I felt as deflated as an old feather pillow. But I didn’t resist. At least she’d told me, hadn’t kept it a secret so everyone else before me knew. “You’ve already told your sister and father, I suppose.” I bit at the side of my finger.

“You’re the second. I only told Roy this morning.”

“Fritz can move back into the house, this way. I’m sure he’ll like that. I never felt good about his being out there alone in the tack room.”

“Don’t get your hopes up, Mama. He’s got quite a parlor out there, and no one bothers him. He might not like sharing snores with you and Papa and Martha again.”

“We don’t always get everything we want,” I said, though I didn’t really believe that.

A blizzard roared on December 9 when William Mills entered the world. The next morning, a rare snowfall carpeted the ground, covering the garden but leaving ornamental rocks and urns exposed. I pulled on my boots and coat and let Frank sleep. All our cows were dry, so he didn’t have to make the two-mile trek to the Bottoms twice a day now. Instead, he read and looked at garden catalogs with me. I would have liked to stay in bed myself, snuggled up next to him, but the fire was out, and that baby would need a good warm stove.

I pulled my gloves on and went to the woodshed to let the cats and Bobby out. I loaded my arms with wood and told Bobby to bring the kindling. Nelia and Fritz had been working with that dog to do tricks, and he’d picked up “kindling,” carrying a couple of the thinner pieces of fir in his mouth while I trudged through the powdery snow toward the house.
Kittens mewed and purred and followed me up the back steps with dainty feet not accustomed to snow. I stamped my feet on the back porch and dropped the logs in the wood box, took the kindling from Bobby’s mouth, and shooed him inside with the cats rolling back and forth, tails up, mouths open looking for their goodies. “In a minute. Let’s have a little patience.”
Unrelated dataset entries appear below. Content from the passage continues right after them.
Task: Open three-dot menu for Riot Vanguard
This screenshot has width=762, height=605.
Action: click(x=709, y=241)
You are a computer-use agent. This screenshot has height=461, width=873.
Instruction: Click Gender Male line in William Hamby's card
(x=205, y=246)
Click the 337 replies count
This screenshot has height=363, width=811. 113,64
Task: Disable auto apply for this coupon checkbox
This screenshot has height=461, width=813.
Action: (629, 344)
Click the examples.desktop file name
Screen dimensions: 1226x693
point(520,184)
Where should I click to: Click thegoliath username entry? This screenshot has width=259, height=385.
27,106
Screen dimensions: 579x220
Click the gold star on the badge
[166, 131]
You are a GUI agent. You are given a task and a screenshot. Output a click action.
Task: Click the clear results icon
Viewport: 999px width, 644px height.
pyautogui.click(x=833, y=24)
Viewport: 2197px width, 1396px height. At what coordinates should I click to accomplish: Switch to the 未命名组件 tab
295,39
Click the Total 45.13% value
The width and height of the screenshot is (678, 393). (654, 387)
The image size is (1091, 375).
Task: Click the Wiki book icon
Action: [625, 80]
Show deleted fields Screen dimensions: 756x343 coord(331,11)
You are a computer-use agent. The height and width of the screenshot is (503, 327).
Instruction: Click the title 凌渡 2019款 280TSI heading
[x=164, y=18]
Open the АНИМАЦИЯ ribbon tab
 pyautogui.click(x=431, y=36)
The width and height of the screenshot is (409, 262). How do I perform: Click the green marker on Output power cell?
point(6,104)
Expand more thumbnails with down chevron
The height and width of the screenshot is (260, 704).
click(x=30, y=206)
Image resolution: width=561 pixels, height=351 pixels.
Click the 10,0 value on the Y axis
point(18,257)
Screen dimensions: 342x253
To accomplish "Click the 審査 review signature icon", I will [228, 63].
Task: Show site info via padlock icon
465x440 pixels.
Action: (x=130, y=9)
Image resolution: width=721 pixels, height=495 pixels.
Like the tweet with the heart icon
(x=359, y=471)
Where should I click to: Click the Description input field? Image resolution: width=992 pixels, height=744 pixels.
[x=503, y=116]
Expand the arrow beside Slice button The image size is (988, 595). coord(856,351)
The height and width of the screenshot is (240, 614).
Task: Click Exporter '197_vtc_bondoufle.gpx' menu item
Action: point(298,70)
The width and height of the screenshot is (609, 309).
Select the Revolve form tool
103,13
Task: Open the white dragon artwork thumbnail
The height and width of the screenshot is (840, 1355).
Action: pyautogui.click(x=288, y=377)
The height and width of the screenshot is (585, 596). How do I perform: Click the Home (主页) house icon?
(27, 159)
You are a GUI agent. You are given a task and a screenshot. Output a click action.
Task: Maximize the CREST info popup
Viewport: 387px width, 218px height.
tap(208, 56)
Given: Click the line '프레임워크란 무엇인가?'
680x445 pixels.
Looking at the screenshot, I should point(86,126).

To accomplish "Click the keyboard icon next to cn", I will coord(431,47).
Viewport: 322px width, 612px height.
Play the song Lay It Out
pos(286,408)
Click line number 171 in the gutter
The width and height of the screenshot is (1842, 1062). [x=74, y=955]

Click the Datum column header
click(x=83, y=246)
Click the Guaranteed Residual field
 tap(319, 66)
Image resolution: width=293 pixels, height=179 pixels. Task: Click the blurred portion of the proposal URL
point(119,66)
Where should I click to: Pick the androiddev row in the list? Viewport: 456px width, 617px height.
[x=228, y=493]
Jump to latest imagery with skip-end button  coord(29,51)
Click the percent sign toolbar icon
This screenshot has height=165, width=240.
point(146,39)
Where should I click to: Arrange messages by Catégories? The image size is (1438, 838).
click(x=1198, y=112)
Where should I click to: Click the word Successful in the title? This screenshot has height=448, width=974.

Before stepping inside, I turned to look out at my lilacs. Snow powdered the south side of the branches, making a picture of black etched against white. They could look so dead in winter, those shrubs. But spring would come. That was the promise, that spring would always come and with it new life.

I heard William crying in his mother’s arms and then the silence of a baby fed, a new family making their way. Frank stood in the kitchen. “I’ll start the fire.”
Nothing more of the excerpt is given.